Consider the point-to-point radio link introduced in problem 9. By how much must transmit power be increased to maintain the maximum BER of 10-5 if the channel is flat Rayleigh-fading:
(a) When coherently detected BPSK and FSK, and DPSK and noncoherent FSK used?
(b) What is the required increase in transmit power if the channel is Rician with Kr = 10 and DPSK is used? What are the expected results for Kr → 0?
Consider a mobile radio link with a carrier frequency of fc = 1,200 MHz, a bit rate of 3 kbits/s, and a required maximum BER of 10-4
. The modulation format is MSK with differential detection. A maximum transmit power of 10 dBm (EIRP) is used with 5-dB gain antennas and RXs with noise figures of 9 dB.
(a) Assuming that the channel is flat-Rayleigh-fading and that BS and MS heights are 40 and 3m, respectively, what is the achievable cell radius in a suburban environment according to the Okumura-Hata path loss model?
(b) Assume that the channel is frequency-dispersive Rayleigh fading and characterised by a classical Jakes' Doppler spectrum.

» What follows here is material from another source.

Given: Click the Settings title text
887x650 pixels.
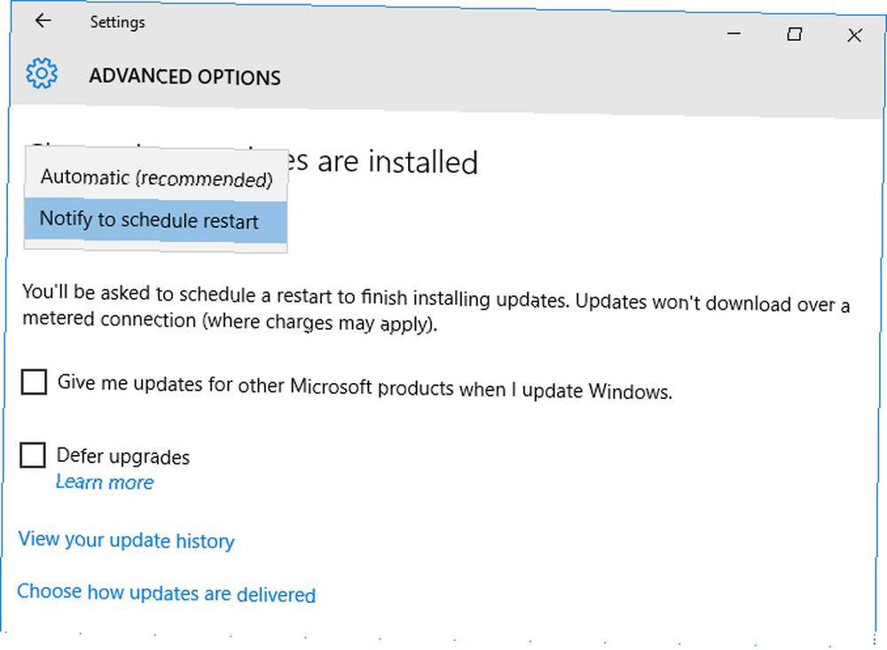Looking at the screenshot, I should pyautogui.click(x=118, y=22).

What is the maximum mobile terminal speed for an irreducible BER due to frequency dispersion of 10-5?
To illustrate the impact of diversity, we look at the average BER for BPSK and MRC, given approximately by Eq. (13.35). Assume that the average SNR is 20 dB.
(a) Calculate the average BER for Nr = 1 receive antennas.
(b) Calculate the average BER for Nr = 1 receive antennas.
(c) Calculate the SNR that would be required in a one-antenna system in order to achieve the same BER as a three-antenna system at 20 dB.
TDMA requires a temporal guard interval.
(a) The cell radius of a mobile system is specified as 3,000 m and the longest impulse response in the cell is measured as 10 μs. What is the minimum temporal guard interval needed to avoid overlapping transmissions?
(b) How is the temporal guard interval reduced in GSM?
Consider a CDMA system with a target SINR of 6 dB. At the cell boundary, the SNR is 9 dB. The spreading factor is 64; the orthogonality factor is 0.4. How many users can be served per cell (disregard adjacent cell interference).
Consider the downink of a CDMA system with 4 Mchips/s chip rate. The cell contains 4 data users, with (coded) data rates of 500, 500, 25, and 125 kbit/s. How many speech users (with coded data rate of 15.6 kbit/s can be served, assuming that downlink spreading codes should be completely orthogonal?